All natural sciences are one and this is especially true of the third member of the three great general divisions of natural sciences: viz., the social or cultural sciences. Doubtless in the relatively near future the social sciences will become as respectably "scientific" as are the other two great classes of natural science. This will come about by the continued development of empirical research and its theoretical interpretation and systematization by men who do not question the basic assumption that social phenomena are natural phenomena. Valid generalization of such data constitutes a natural science. This is a simple statement, but its implications are profound and far-reaching. It is a revolutionary way of looking at human behavior.
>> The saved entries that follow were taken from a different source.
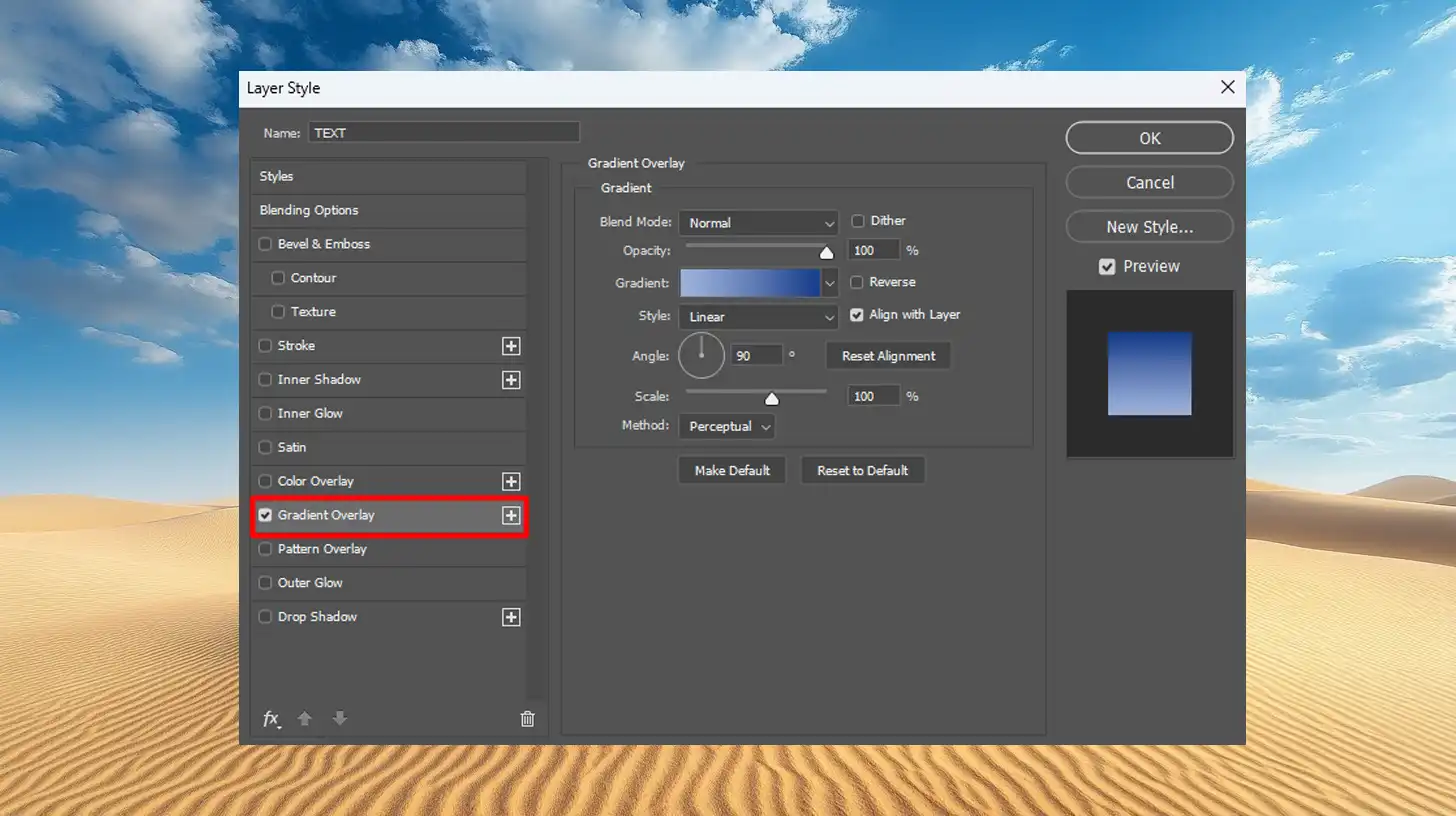Expand the gradient Style dropdown
Viewport: 1456px width, 816px height.
tap(758, 317)
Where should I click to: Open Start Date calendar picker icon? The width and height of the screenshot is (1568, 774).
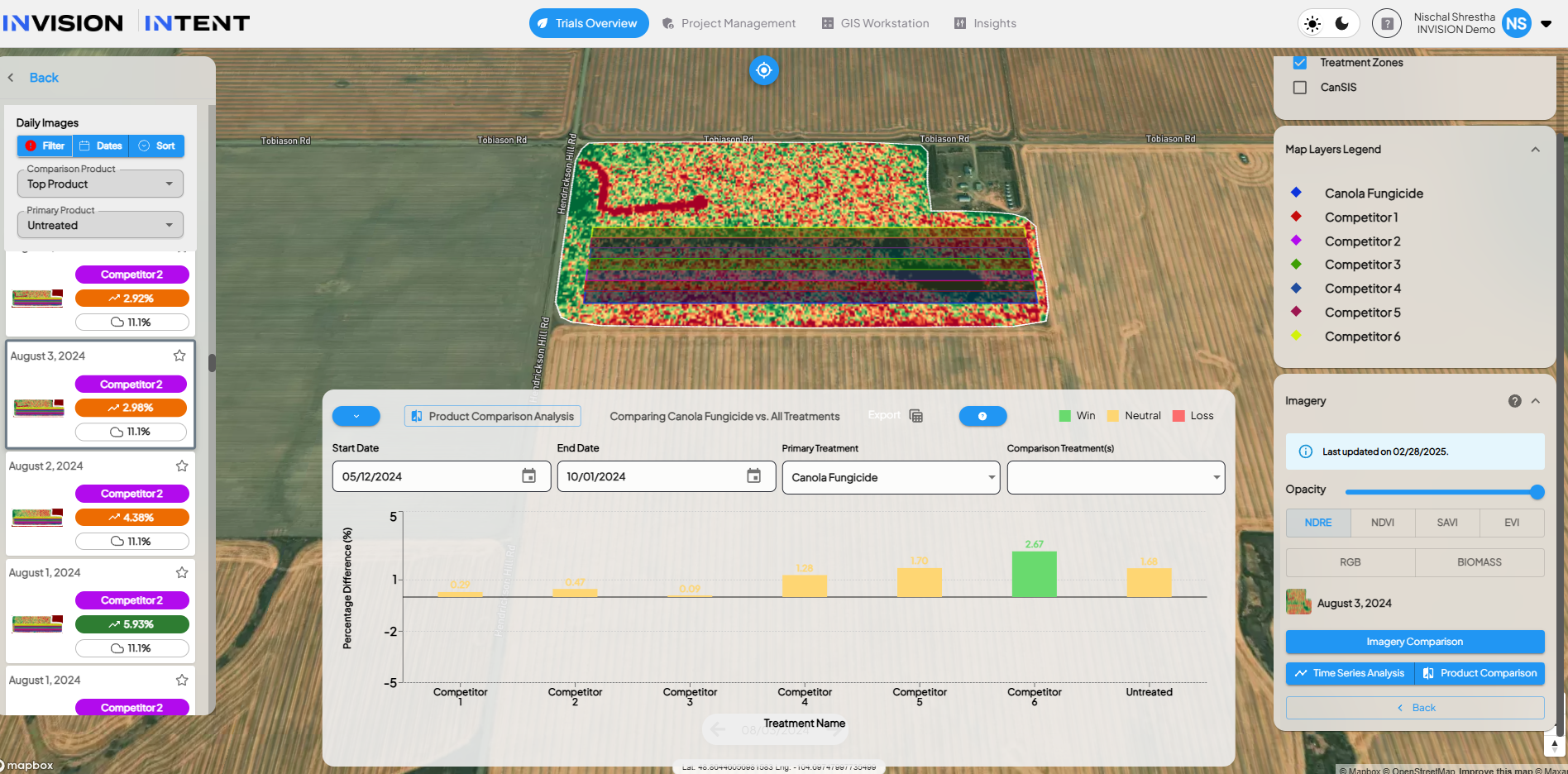click(x=529, y=476)
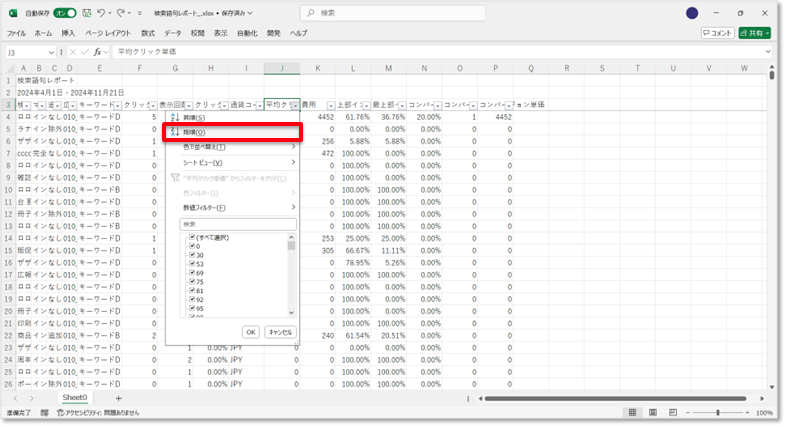Click the Save icon in title bar
The image size is (785, 426).
point(87,13)
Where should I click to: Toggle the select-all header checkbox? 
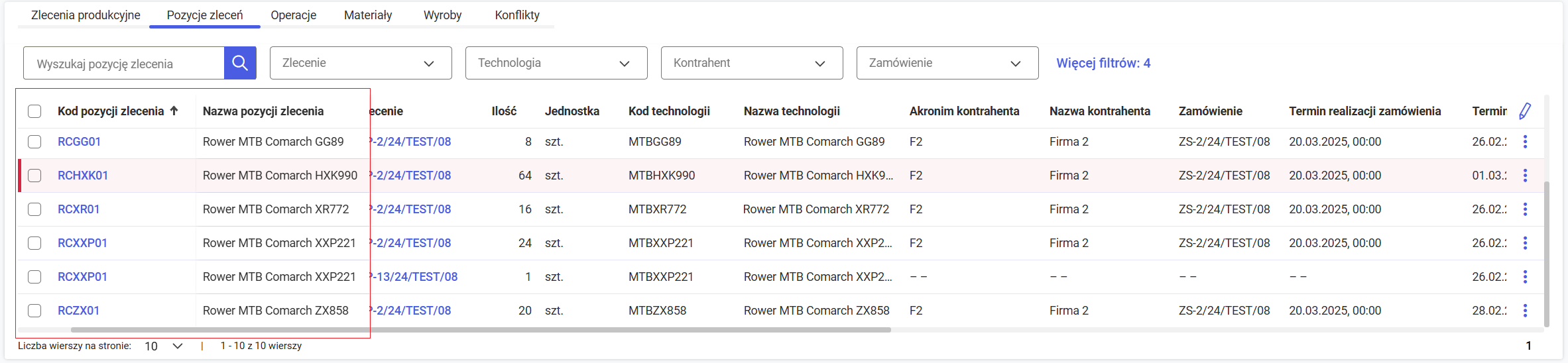(34, 111)
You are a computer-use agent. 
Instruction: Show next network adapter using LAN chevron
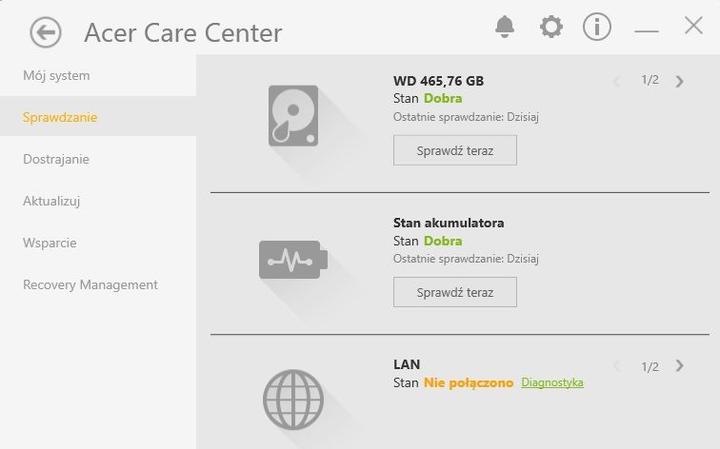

  1. Sociologists, perhaps because they are the "youngest" social scientists, have been particularly interested in the logic of science. They are perhaps the most insistent of all social scientists that their discipline is a "natural" science. They have been severe critics of the research methods in their own and allied fields and have produced a considerable literature dealing with this subject. I cite only a few titles here, but they contain many further pertinent references. George A. Lundberg, Social Research (New York: Longmans, Green and Company, 1929); Stuart A. Rice, editor, Methods in Social Science: A Case Book (Chicago: The University of Chicago Press, 1931); George A. Lundberg, Foundations of Sociology (New York: The Macmillan Company, 1939); Stuart C. Dodd, Dimensions of Society (forthcoming); L. L. Bernard, editor, Fields and Methods of Sociology (New York: Farrar and Rinehart, 1934). One should also mention the articles by L. L. Bernard, "Scientific Method and Social Progress," American Journal of Sociology, XXXI: 1 (July 1925), 1-18; F. Stuart Chapin, "Design for Social Experiments," American Sociological Review, III: 6 (December 1938), 786-800; Clark L. Hull, "Conflicting Psychologies of Learning-A Way Out," Psychological Review, XLII: 6 (November 1935), 491-516; George A. Lundberg, "Thoughtways of Contemporary Sociology," American Sociological Review, I: 5 (October 1936), 703-723; Raymond V. Bowers, "Conceptual Integration and Social Research," American Sociological Review, III: 3 (June 1938), 307-319; Stuart C. Dodd, "A Tension Theory of Societal Action." American Sociological Review, IV: 1 (February 1939), 56-77.
  2. These are Social Science Research Council Bulletins 44, 45, and 46, under the general title Critiques of Research in the Social Sciences: 1, II, III. I, issued in September 1939, 210 pages, bears the subtitle "An Appraisal of Thomas and Znaniecki's The Polish Peasant in Europe and America, by Herbert Blumer"; II, issued in March 1940, 335 pages, "An Appraisal of Frederick C. Mills' The Behavior of Prices by Raymond T. Bye"; III, May 1940, 254 pages, "An Appraisal of Walter Prescott Webb's The Great Plains: A Study in Institutions and Environment by Fred A. Shannon." These bulletins may be obtained from the Social Science Research Council, 230 Park Avenue, New York.